If anybody is upfitting with LED lights and has to mark the panel, do it before you start changing out the lights. Recently I have been replacing old lights in a small school, about 200 flat panels. Of course nothing is marked so I clip on the current tracer and start one at a time. By the time I got half way done, there was so much noise on the panel that my tracer did not work. Turn off the lights and the noise stops. Anybody have a suggestion? I can't flip breakers on - off because of the computers.
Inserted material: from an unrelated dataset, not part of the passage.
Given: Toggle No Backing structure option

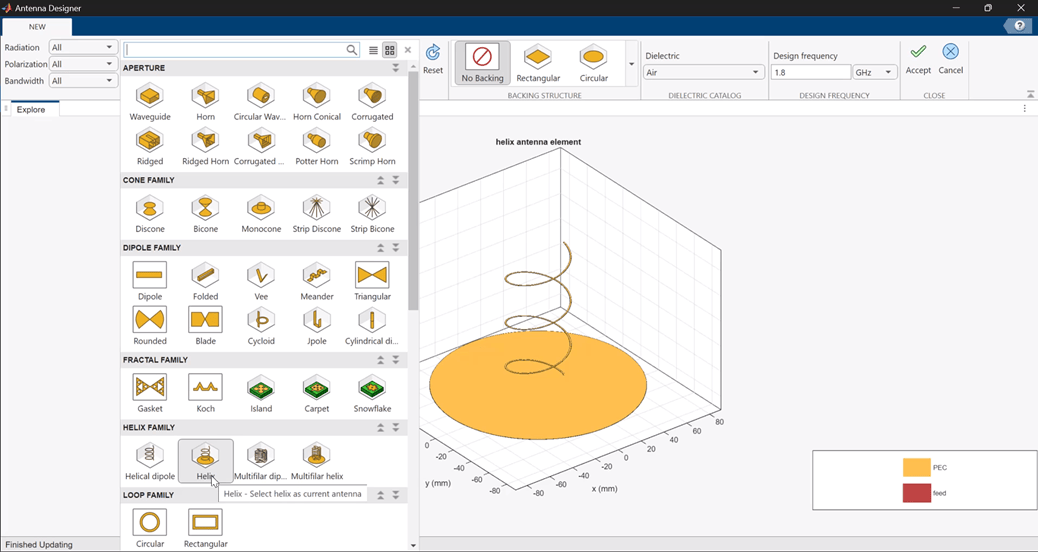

What happens when I can't turn off the lights and need to trace out a receptacle?


----------



## Almost Retired (Sep 14, 2021)

kb1jb1 said:


> If anybody is upfitting with LED lights and has to mark the panel, do it before you start changing out the lights. Recently I have been replacing old lights in a small school, about 200 flat panels. Of course nothing is marked so I clip on the current tracer and start one at a time. By the time I got half way done, there was so much noise on the panel that my tracer did not work. Turn off the lights and the noise stops. Anybody have a suggestion? I can't flip breakers on - off because of the computers. What happens when I can't turn off the lights and need to trace out a receptacle?


sounds like an after hours labeling job to me
make them turn every pc off before they leave for the day


----------



## SWDweller (Dec 9, 2020)

Taking a stab in the dark, 
What is the harmonic content of the fixtures? Should be stated somewhere.
Put your Fluke 87 ( or similar) on the feeders in the panel and measure Hz. What is the highest number? Should be in multiplies of 3 180,300, 420,540.
Those are the 3,5,7 and 9 harmonic. Sadly this down and dirty method only tells you that you need a better tool for further research.
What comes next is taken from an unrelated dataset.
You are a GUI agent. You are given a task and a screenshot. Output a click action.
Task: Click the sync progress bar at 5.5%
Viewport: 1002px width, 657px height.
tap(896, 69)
What is reading for the ground for the service. Are all the metallic piping systems bonded?

Sure hope they picked the fixtures.


----------



## MHElectric (Oct 14, 2011)

Those jobs we usually did at night.

School is out right now, why can’t you flip the breakers?


----------



## dspiffy (Nov 25, 2013)

Cheap LEDs are noisy. In my experience, with better ones, you dont have this issue. It's the cheap switching power supplies.


----------



## kb1jb1 (Nov 11, 2017)

dspiffy said:


> Cheap LEDs are noisy. In my experience, with better ones, you dont have this issue. It's the cheap switching power supplies.


I 100% agreee.


----------



## frankendodge (Oct 25, 2019)

You might be able to figure it out with an amprobe, a helper and a phone. I've had luck with that. 
Clamp around all the hots or a few sets in a conduit at once to narrow it down, have them call out as they switch the light off and on. Can you safely add a temporary load to the circuit you are searching for? I use our heat gun.
Otherwise, probably an off hours labeling mission.. Find out what breakers are running their critical stuff, computers etc too.. Unlabeled panels, I picture scary wiring with who knows what wired to who knows where.


----------



## CADPoint (Jul 5, 2007)

I've used this before but outright pricey 

Tasco CMT24DS - Circuit Mapper System; 24 Circuit Panel 
https://www.tequipment.net/Tasco/CMT24DS/Wire-Tracers/

If 48 circuits just use #1 lead on 25th circuit, etc. One just has to pay attention.

I think I'd at least ask for a drawing layout from facilities dept, most have them in 
CAD or a copy of something...


----------